Collected data -
▼

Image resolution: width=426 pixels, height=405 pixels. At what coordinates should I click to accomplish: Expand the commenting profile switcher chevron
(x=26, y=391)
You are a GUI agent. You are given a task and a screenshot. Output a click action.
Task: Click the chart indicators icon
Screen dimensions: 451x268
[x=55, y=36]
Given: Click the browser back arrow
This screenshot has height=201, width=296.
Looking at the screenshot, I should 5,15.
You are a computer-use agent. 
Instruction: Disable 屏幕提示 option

▲
▼

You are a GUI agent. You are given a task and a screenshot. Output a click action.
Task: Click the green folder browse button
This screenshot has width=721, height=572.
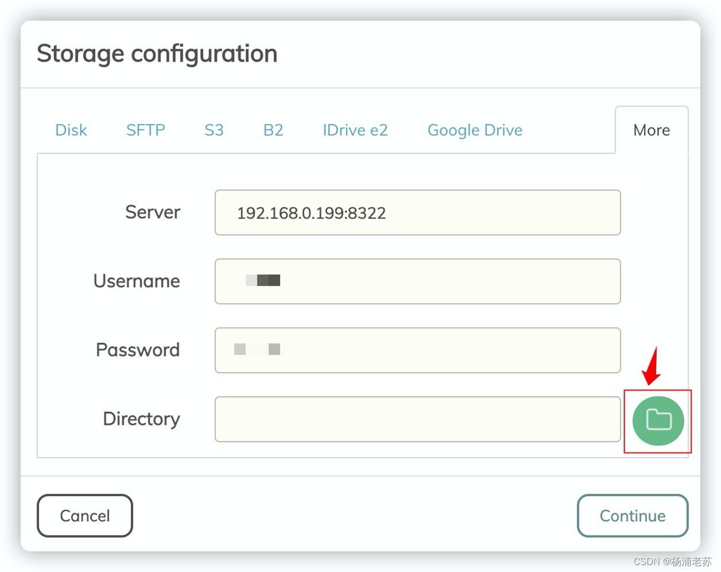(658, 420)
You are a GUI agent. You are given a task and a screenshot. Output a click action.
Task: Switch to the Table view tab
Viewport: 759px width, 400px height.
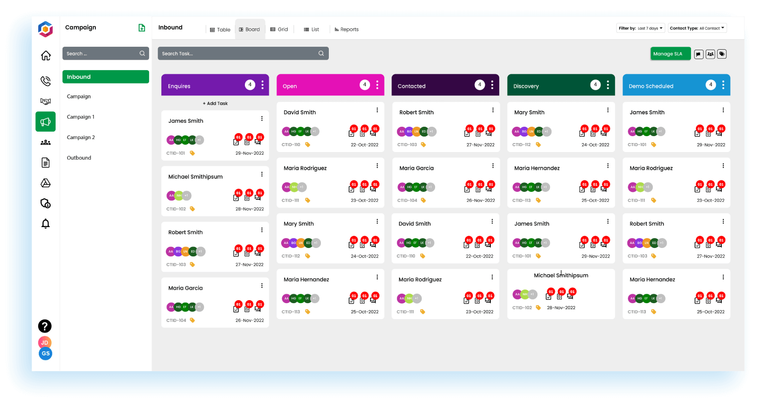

▲

Exactly the lines above from the one that contains "This screenshot has width=721, height=572." down to the one that contains "Viewport: 759px width, 400px height." are to be output, both ends kept and pictures omitted.

Result for this exercise -
This screenshot has width=721, height=572.
(658, 420)
You are a GUI agent. You are given a task and a screenshot. Output a click action.
Task: Switch to the Table view tab
Viewport: 759px width, 400px height.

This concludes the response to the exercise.